(Stored data entries)
# # #
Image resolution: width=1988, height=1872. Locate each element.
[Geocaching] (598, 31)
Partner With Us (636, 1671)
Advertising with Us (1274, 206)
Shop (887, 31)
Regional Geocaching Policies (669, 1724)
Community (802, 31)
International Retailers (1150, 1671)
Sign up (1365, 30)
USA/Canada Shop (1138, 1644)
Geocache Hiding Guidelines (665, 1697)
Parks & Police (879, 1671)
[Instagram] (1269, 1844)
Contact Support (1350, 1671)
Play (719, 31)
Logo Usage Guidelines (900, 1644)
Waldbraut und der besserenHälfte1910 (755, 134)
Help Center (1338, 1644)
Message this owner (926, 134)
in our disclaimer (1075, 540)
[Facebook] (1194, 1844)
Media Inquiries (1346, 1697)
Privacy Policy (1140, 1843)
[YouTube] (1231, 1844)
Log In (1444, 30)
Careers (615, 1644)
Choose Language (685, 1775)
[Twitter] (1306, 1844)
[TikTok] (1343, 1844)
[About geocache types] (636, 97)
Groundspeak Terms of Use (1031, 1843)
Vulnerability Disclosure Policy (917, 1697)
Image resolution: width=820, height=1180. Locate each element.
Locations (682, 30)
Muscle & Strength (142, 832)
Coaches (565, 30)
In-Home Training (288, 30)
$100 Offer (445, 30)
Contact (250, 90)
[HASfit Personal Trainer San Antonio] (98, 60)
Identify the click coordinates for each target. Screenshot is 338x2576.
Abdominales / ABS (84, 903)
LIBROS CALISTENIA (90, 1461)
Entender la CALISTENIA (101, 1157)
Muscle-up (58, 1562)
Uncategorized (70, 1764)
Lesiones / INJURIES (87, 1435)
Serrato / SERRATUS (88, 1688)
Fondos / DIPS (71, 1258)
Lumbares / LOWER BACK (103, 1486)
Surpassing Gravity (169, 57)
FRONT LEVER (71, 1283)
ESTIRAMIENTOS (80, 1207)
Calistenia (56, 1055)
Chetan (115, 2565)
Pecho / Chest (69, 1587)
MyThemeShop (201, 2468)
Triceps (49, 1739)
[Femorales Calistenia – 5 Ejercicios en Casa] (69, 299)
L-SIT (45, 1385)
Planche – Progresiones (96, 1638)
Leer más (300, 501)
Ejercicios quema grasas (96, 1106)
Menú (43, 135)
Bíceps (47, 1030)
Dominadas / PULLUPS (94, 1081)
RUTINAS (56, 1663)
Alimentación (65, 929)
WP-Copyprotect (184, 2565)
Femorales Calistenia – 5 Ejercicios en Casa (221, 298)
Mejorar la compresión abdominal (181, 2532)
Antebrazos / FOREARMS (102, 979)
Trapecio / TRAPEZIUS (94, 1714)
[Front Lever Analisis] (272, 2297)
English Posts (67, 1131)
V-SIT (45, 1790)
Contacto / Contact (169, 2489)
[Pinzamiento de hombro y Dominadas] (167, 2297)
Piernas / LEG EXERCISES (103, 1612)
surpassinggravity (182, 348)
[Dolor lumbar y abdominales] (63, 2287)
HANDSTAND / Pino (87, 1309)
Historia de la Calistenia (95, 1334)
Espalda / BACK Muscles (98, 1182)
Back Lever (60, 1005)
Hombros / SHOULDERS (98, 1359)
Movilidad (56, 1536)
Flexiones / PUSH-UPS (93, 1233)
# # #
▶ **Task to carry out**
Pull out the lines above in which the word "Ejercicios" appears.

▶ **Expected answer**
[Femorales Calistenia – 5 Ejercicios en Casa] (69, 299)
Ejercicios quema grasas (96, 1106)
Femorales Calistenia – 5 Ejercicios en Casa (221, 298)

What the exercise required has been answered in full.